CreateApplication
CreateApplication creates the top-level module that owns bootstrap. You call it once per entrypoint. The returned ApplicationDefinition has bootstrap() and teardown() methods.
import { CreateApplication } from "@digital-alchemy/core";
export const MY_APP = CreateApplication({
name: "my_app",
services: { ... },
libraries: [...],
configuration: { ... },
priorityInit: [...],
});
Options
| Property | Type | Required | Description |
|---|---|---|---|
name | keyof LoadedModules | ✅ | Module name — must match the key in LoadedModules |
services | ServiceMap | ✅ | Object mapping service names to service functions |
libraries | LibraryDefinition[] | — | Libraries to load before application services |
configuration | ModuleConfiguration | — | Config entry declarations for this module |
priorityInit | string[] | — | Services to wire first, in listed order |
name
The name must exactly match the key you declare in LoadedModules:
export const MY_APP = CreateApplication({ name: "my_app", ... });
declare module "@digital-alchemy/core" {
export interface LoadedModules {
my_app: typeof MY_APP; // ← key must match name
}
}
If they don't match, TServiceParams won't have a typed entry for your app's services.
services
An object mapping string keys to service functions. Each service function must match the ServiceFunction signature — a function that receives TServiceParams and returns any value or a Promise.
services: {
auth: AuthService,
database: DatabaseService,
api: ApiService,
}
libraries
An array of LibraryDefinition objects (created by CreateLibrary). Libraries in this array are wired before application services. The order is determined by the dependency graph, not by array position — but listing them in dependency order is good practice.
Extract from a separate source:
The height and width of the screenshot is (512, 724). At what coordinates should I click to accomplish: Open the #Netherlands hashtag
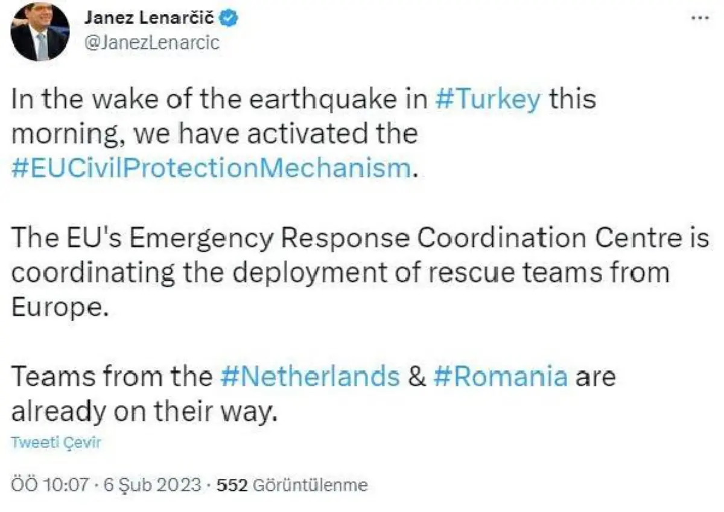[308, 377]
libraries: [MY_LIB, OTHER_LIB]
If a library has depends: [X] and X is not in this array, bootstrap throws MISSING_DEPENDENCY.
configuration
Config entry declarations for this module. See Configuration Overview for the full type reference.
priorityInit
Names of services to wire first, in the listed order. Useful when a service needs another service's return value at wiring time (not just inside a lifecycle callback).
priorityInit: ["database", "cache"] // database wires first, then cache, then everything else
If a name in priorityInit doesn't exist in services, bootstrap throws MISSING_PRIORITY_SERVICE.
Methods
bootstrap(options?)
Starts the application. Returns a Promise<TServiceParams> that resolves when Ready completes.
await MY_APP.bootstrap({
configuration: { my_app: { PORT: 8080 } },
});
See Bootstrap Options for all available options.
Throws DOUBLE_BOOT if called on an application that's already running.
teardown()
Runs shutdown stages (PreShutdown → ShutdownStart → ShutdownComplete) and cleans up all resources. Called automatically on SIGTERM and SIGINT.
await MY_APP.teardown();
Safe to call if the application is not booted — it's a no-op in that case.
Type pattern
The standard pattern is to export the application from a definition file and import it in entrypoints and tests:
export const MY_APP = CreateApplication({ ... });
declare module "@digital-alchemy/core" {
export interface LoadedModules { my_app: typeof MY_APP; }
}
import { MY_APP } from "./app.mts";
await MY_APP.bootstrap();
import { MY_APP } from "./app.mts";
await MY_APP.bootstrap({ configuration: { boilerplate: { LOG_LEVEL: "debug" } } });
This keeps the module definition separate from bootstrap options, making it easy to have multiple entrypoints with different configurations.